# Lol...more photos!!



## Aud's_Mum (Aug 4, 2008)

Sorry, i just love my new camera phone!!! 

Audrey having a head rub









Audrey sitting like a lady should! :laugh:









Another stroke....note the paws crossed...mmmm i'm sure she thinks she's a human!









"Its 3 o clock mum!"









Barney & Aud washing!









And another tongue pic!! God love him! :001_wub:









Baxter has taken to sleeping in the pet carrier on the top bunk in the spare room - not accessible by hoomans as its under piles and piles of toys at the moment!


----------



## tabby (Oct 25, 2008)

luv the tongue out piccy , also the washing togeather piccy,, training the little one what to do eh, can just imagine them chatin

dad, do you know the pianos on my foot, u hum it son , an ill play it.


----------



## Aud's_Mum (Aug 4, 2008)

tabby said:


> luv the tongue out piccy , also the washing togeather piccy,, training the little one what to do eh, can just imagine them chatin
> 
> dad, do you know the pianos on my foot, u hum it son , an ill play it.


:laugh: :laugh: :laugh: Great caption!


----------



## Saikou (Apr 2, 2008)

:001_wub: Lovely pictures, Audrey is most definitely human, what a character, and as for dear Barney - miracle kitten - its a treat to see him looking so so well, and growing too - he looks great :biggrin:


----------



## Aud's_Mum (Aug 4, 2008)

Saikou said:


> :001_wub: Lovely pictures, Audrey is most definitely human, what a character, and as for dear Barney - miracle kitten - its a treat to see him looking so so well, and growing too - he looks great :biggrin:


Aww thank you so much  He certainly has surprised the vets pulling through this op.....:001_wub:


----------



## Abooksigun (Oct 16, 2008)

Awwwwwww these pics gave me a giggle!! Such expressive faces & great poses!!


----------



## Saynamore (Feb 28, 2008)

● RECORDS TO USE
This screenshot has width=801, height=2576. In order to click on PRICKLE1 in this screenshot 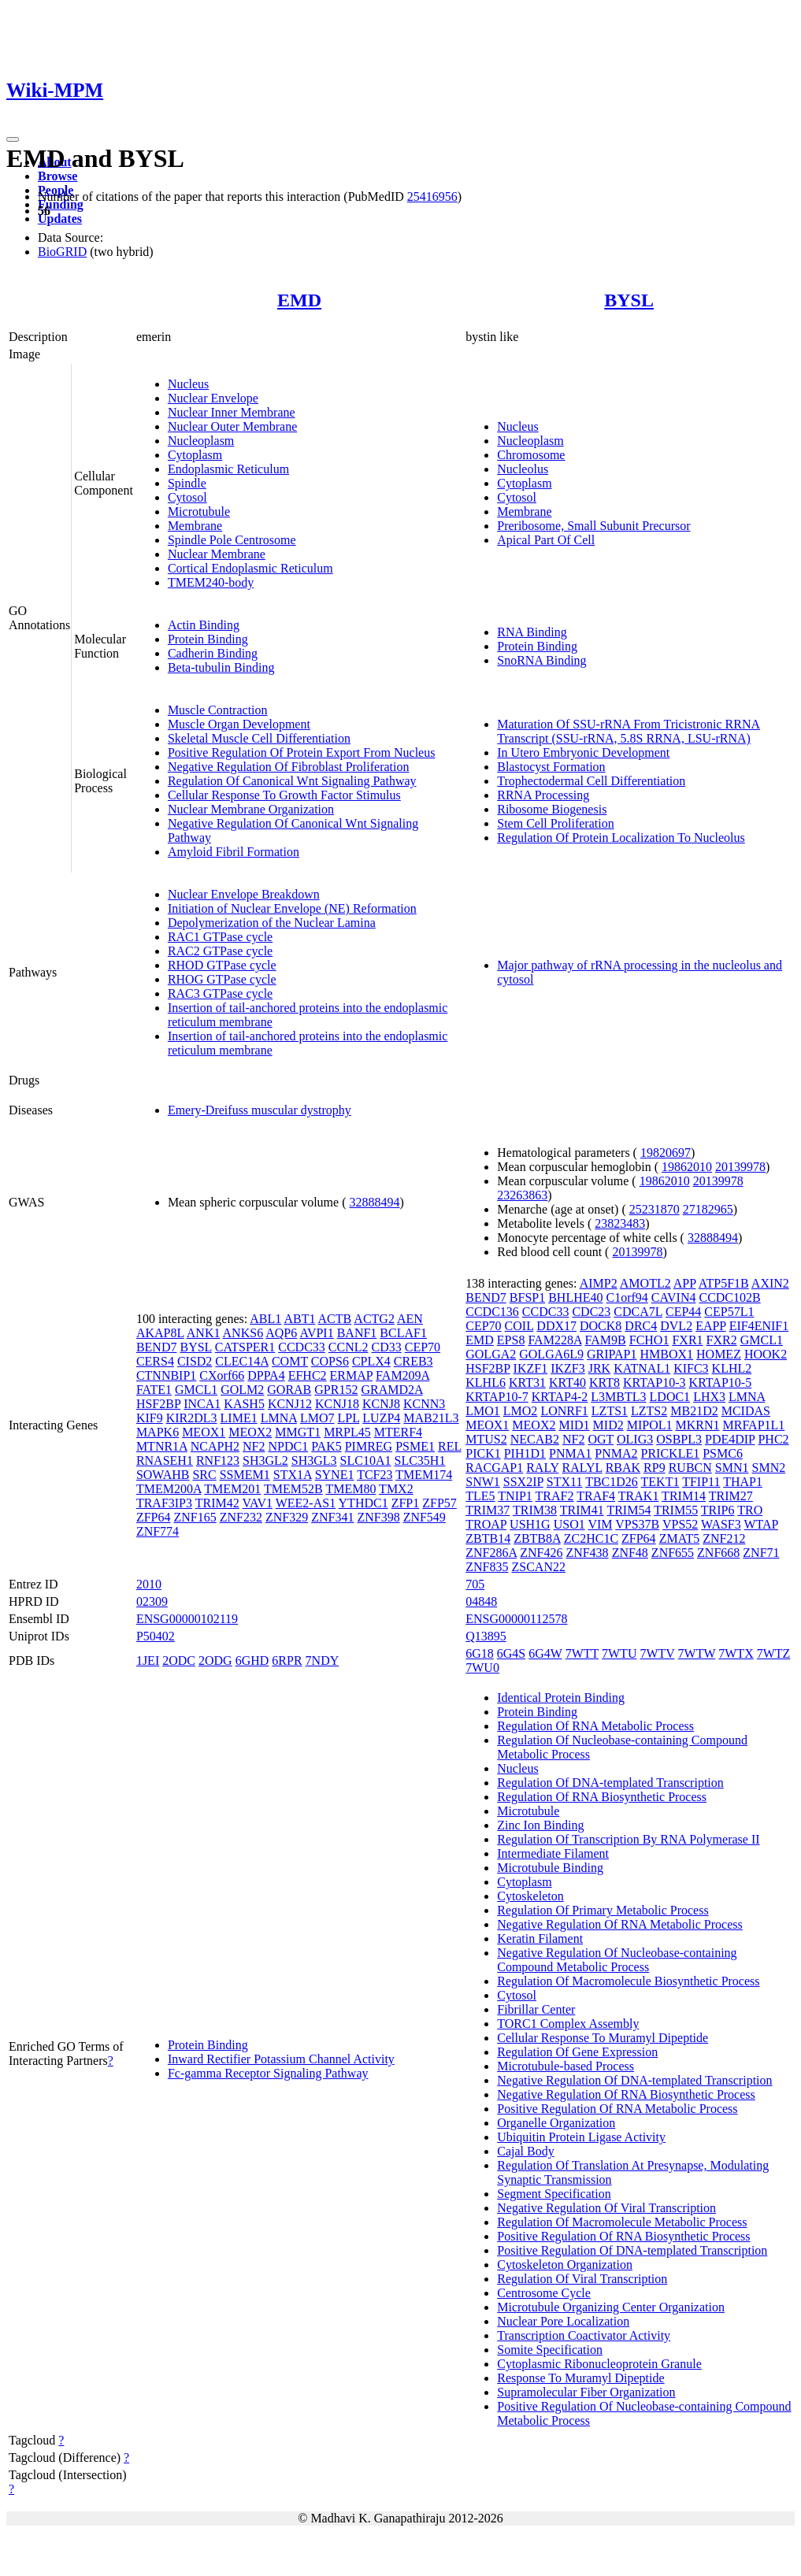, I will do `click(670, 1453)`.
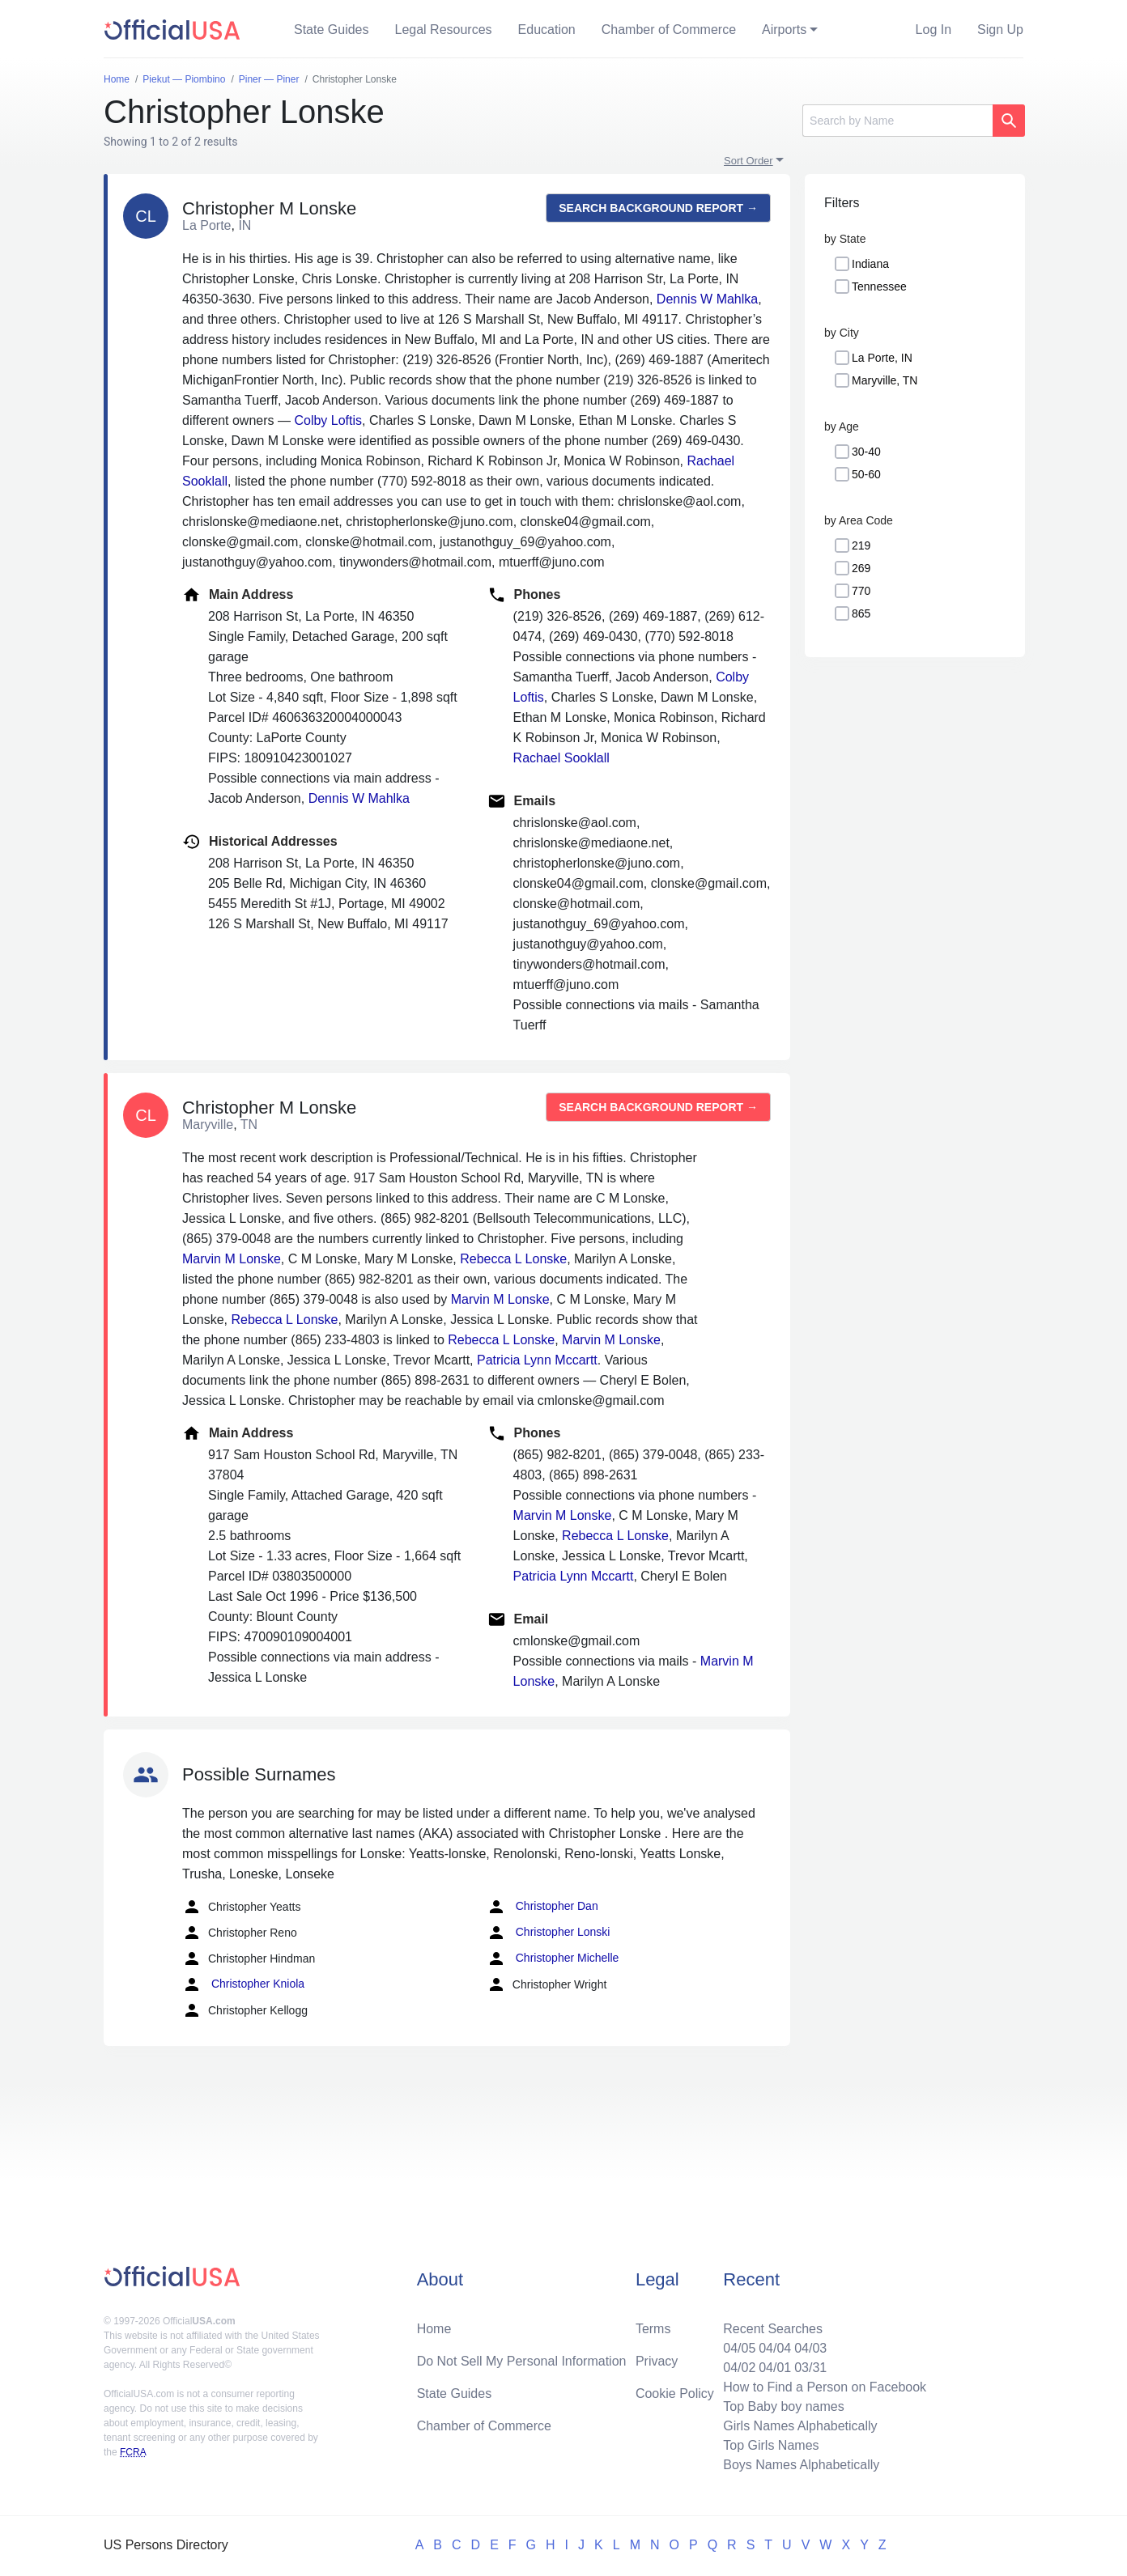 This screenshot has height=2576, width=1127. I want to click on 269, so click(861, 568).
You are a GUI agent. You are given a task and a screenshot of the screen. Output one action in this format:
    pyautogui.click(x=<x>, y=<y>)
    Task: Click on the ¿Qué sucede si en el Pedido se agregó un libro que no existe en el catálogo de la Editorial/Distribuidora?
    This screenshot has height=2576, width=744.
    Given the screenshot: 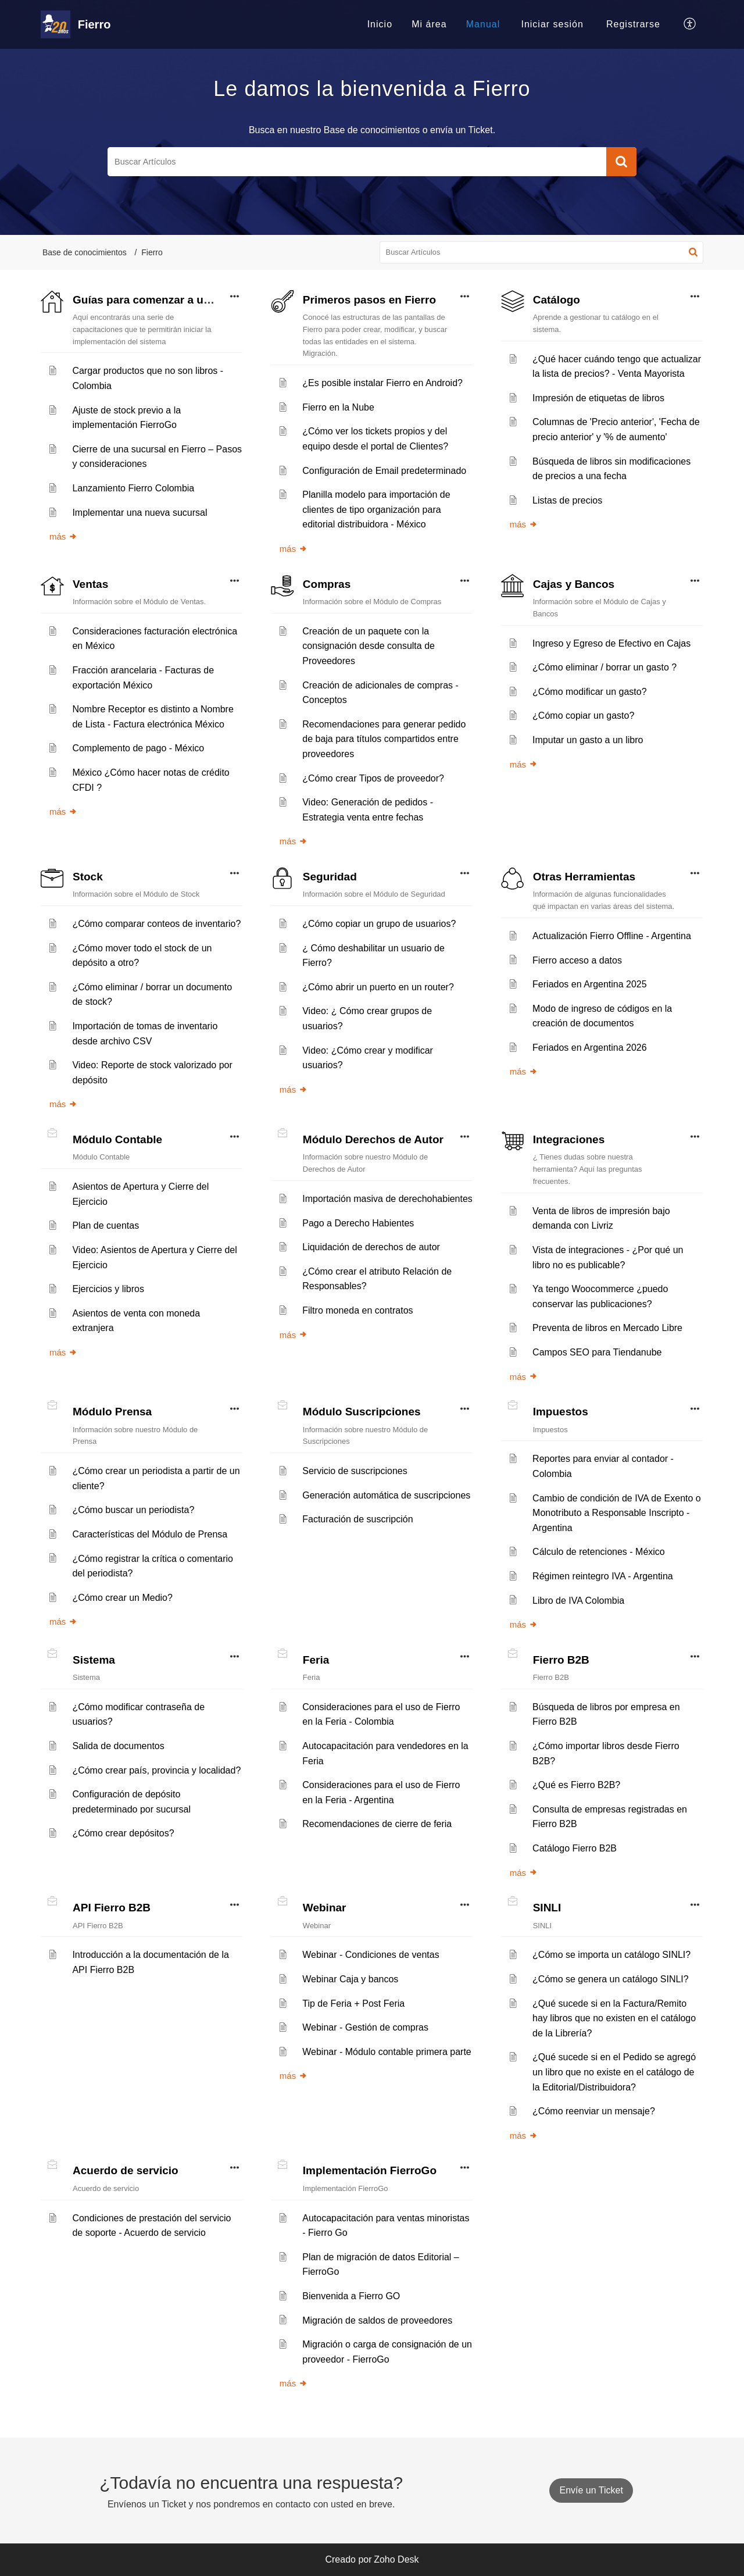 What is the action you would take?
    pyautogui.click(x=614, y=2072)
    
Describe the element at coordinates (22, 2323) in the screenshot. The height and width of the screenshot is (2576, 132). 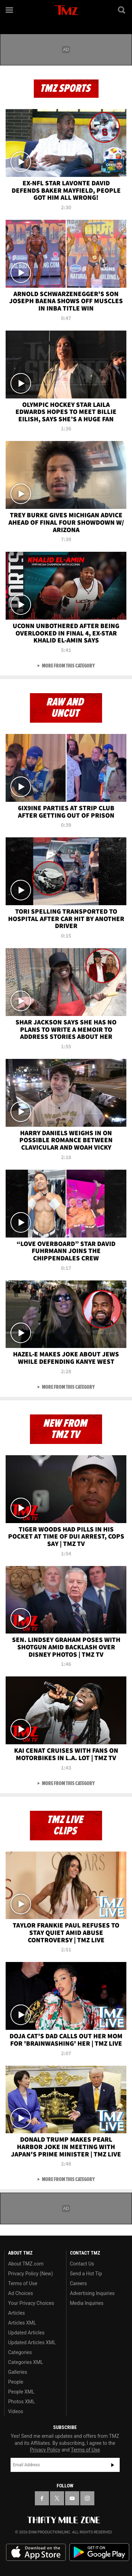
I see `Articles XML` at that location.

● WHAT TO DO
[1] Print the passage of the forum thread exactly, starting with "Baxter has taken" and going on through "at the moment!".
[2] Render the lines of the listing as a JSON list of strings, one string per line and blank lines left out, starting with the line with "You are a GUI" and going on through the line with "Task: Click on".

● ANSWER SET
[1]
Baxter has taken to sleeping in the pet carrier on the top bunk in the spare room - not accessible by hoomans as its under piles and piles of toys at the moment!

[2]
[
  "You are a GUI agent. You are given a task and a screenshot of the screen. Output one action in this format:",
  "    pyautogui.click(x=<x>, y=<y>)",
  "    Task: Click on the ¿Qué sucede si en el Pedido se agregó un libro que no existe en el catálogo de la Editorial/Distribuidora?"
]